No - they are different.

Just SubElement() creates an automatic (stack) object that should be copied in order to be saved.

new SubElement() creates a dynamically allocated object on the heap, and should be assigned to a pointer to such an object. It must be released eventually, to prevent a memory leak.

Eli Bendersky
+1  A: 

It is not the same thing. In most object-oriented languages, particularly ones with built in garbage collection of any kind, all objects are allocated on the heap and variables always contain a pointer to the object, not the object itself.

C++ is one of the few object-oriented languages where you can refer to an object by value.

In the case of new you are creating an object and being given a pointer to it. You will then reference the object through the pointer and not directly. In the other case you are creating the object on the stack and the container will be storing its own copies.

Frequently, stack based copies will be referred to by reference (the whole idea behind & as a type qualifier), but those references are understood to generally be short-lived and a copy is usually made of the thing being referenced if that thing needs to be stored for awhile.

In this case in particular, if you have a container of pointers (i.e. ::std::vector<SubElement *> c) it stores pointers to objects and you would typically allocate them with new. But the standard library container classes (and most other container classes) do not delete pointers for you. They do not take 'ownership' of the pointer. So you will be responsible for deleting them yourself.

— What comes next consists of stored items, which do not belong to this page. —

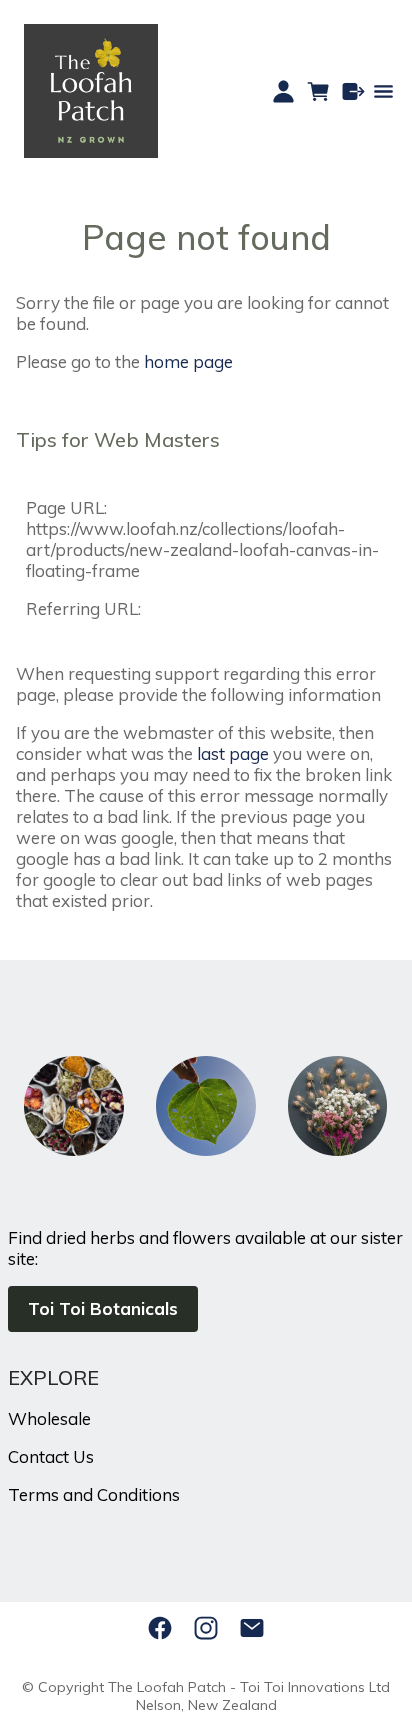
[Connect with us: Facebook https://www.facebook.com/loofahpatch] (160, 1628)
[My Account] (283, 91)
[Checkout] (353, 91)
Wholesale (49, 1418)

If you have a container of objects (i.e. ::std::vector<SubElement> c) then you would use the c.push_back(SubElement()) form and the container would store copies of the temporaries you were creating. The container does take ownership of those copies, and will also frequently copy them around internally. That's why objects you store by value in a container need to implement the copy constructor.

There is a way to get a container to take ownership of the pointers, but only indirectly. You can have the container store copies of objects that themselves take ownership. The standard class people use for this is ::std::tr1::shared_ptr<T>. Your container declaration would look like: ::std::vector< ::std::tr1::shared_ptr<SubElement> > c. You could then do: c.push_back(new SubElement()); and the container would delete the SubElement objects when it was done.

You should read up on shared_ptr and really understand what it's doing before you use it though.